= DOCUMENT =
Thursday, March 31, 2011

Enemy at the Gates Movie Review

This review was written in March 2001 and is presented here for the first time.

Jude Law is an actor who exudes tremendous energy in any role he takes. He became a star and earned an Oscar nomination in The Talented Mr. Ripley as an American playboy living the high life in the south of Italy. In Enemy at the Gates, a new film by Jean-Jacques Annaud, he plays a Russian soldier during WWII elevated to hero status by his skills as an expert marksman. In every scene, Law boils with intensity and sinks deep within the story.

The story (based loosely on fact) is of a young soldier in the Russian army helping a tired nation fend off the Nazi regime at the Battle of Stalingrad. The opening battle sequence will warrant comparisons to Spielberg's harrowing invasion of Normandy in Saving Private Ryan. Both are bloody and seem to be completely futile attempts at victory even though we know that the Allies won at Normandy and that the Russians halted the German advance at Stalingrad.

= DATASET CONTENT =

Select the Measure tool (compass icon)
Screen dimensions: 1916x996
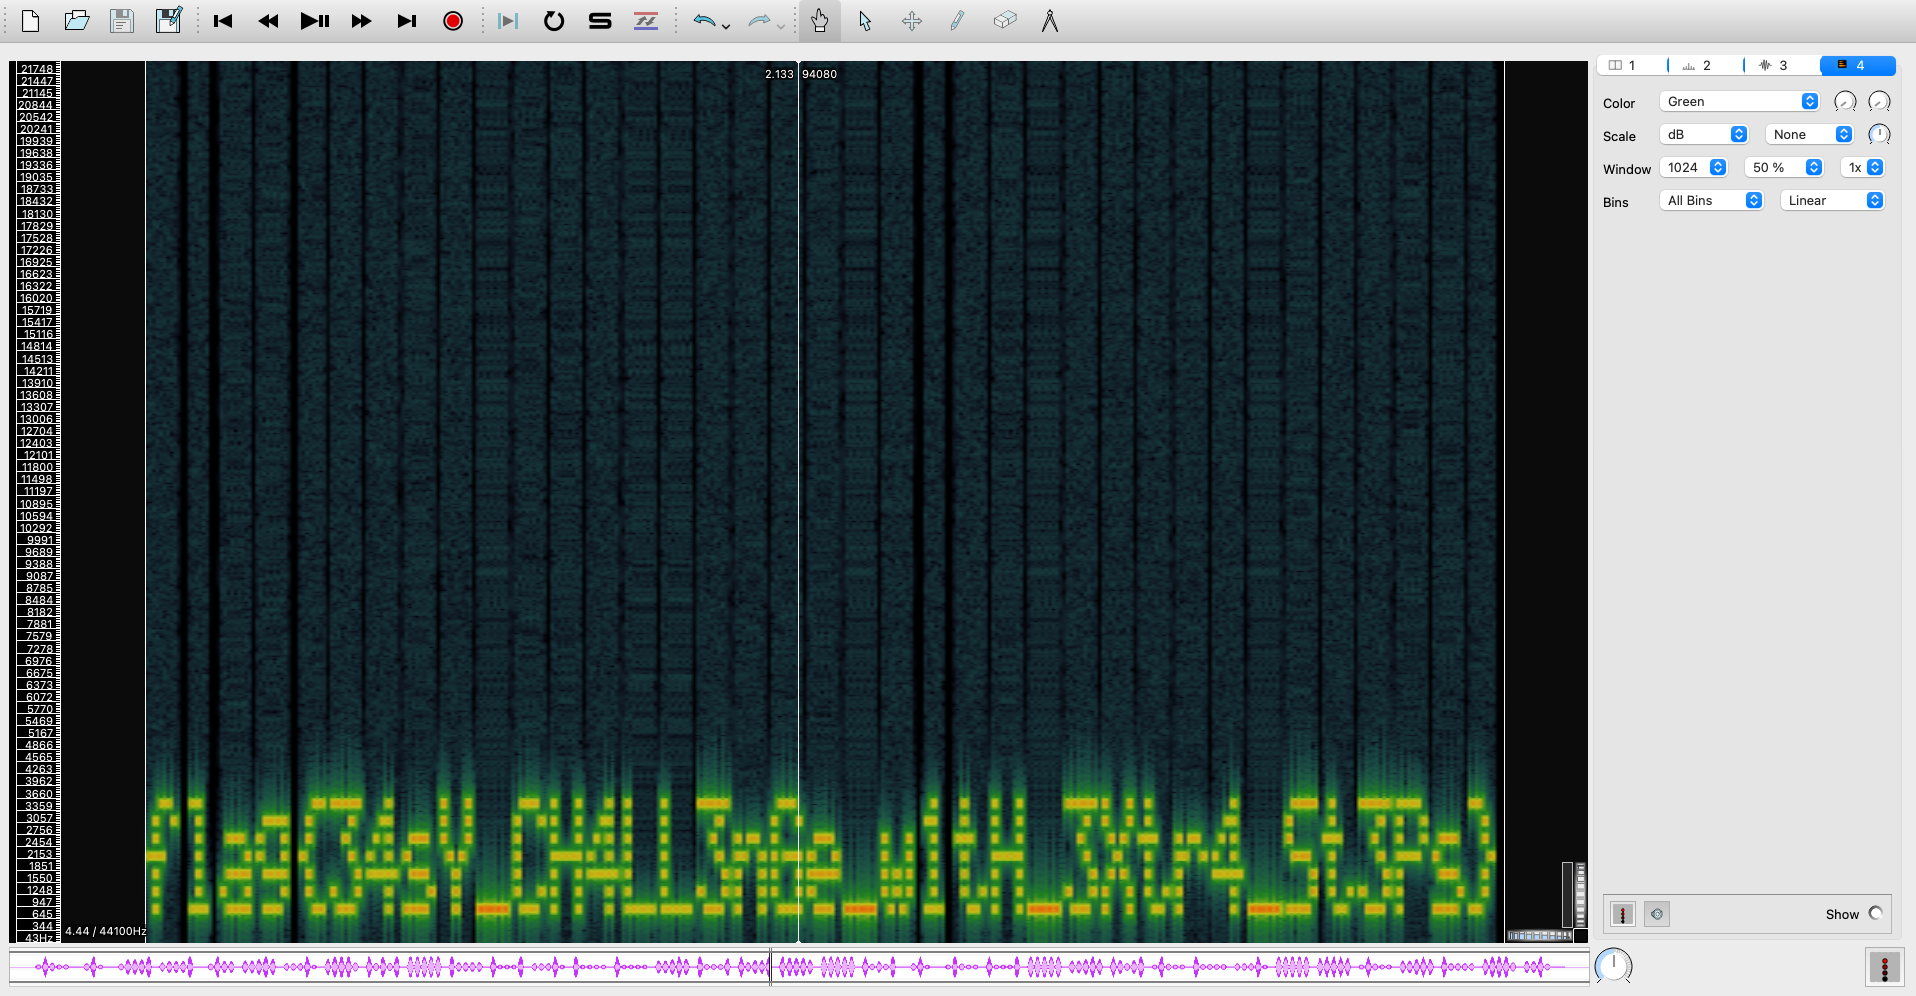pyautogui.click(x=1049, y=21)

---

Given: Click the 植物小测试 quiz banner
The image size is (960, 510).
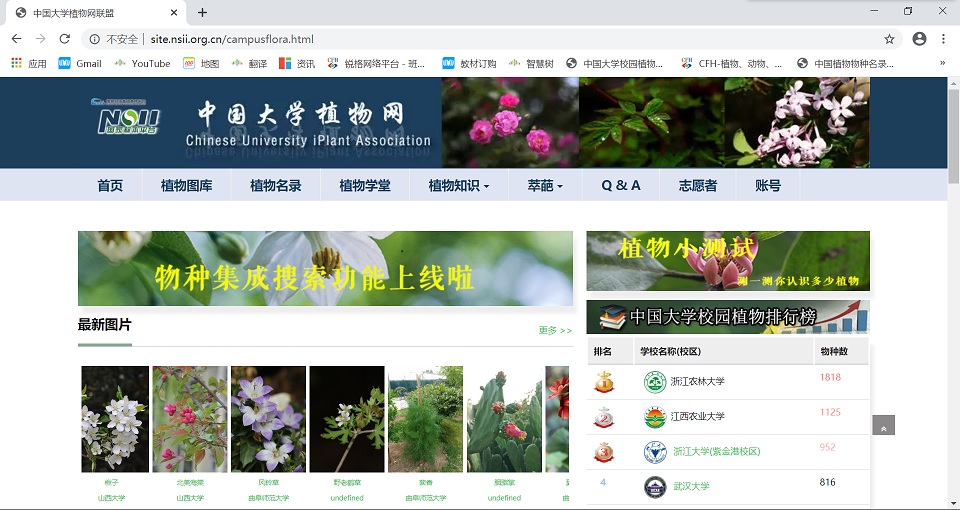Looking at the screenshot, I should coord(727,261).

= JOB A =
Return the passage of the Enemy at the Gates review starting with "The story (based" and going on through "advance at Stalingrad.", copied word for word.
= JOB B =
In the Enemy at the Gates review, which film earned Jude Law an Oscar nomination?

= RESULT A =
The story (based loosely on fact) is of a young soldier in the Russian army helping a tired nation fend off the Nazi regime at the Battle of Stalingrad. The opening battle sequence will warrant comparisons to Spielberg's harrowing invasion of Normandy in Saving Private Ryan. Both are bloody and seem to be completely futile attempts at victory even though we know that the Allies won at Normandy and that the Russians halted the German advance at Stalingrad.

= RESULT B =
The Talented Mr. Ripley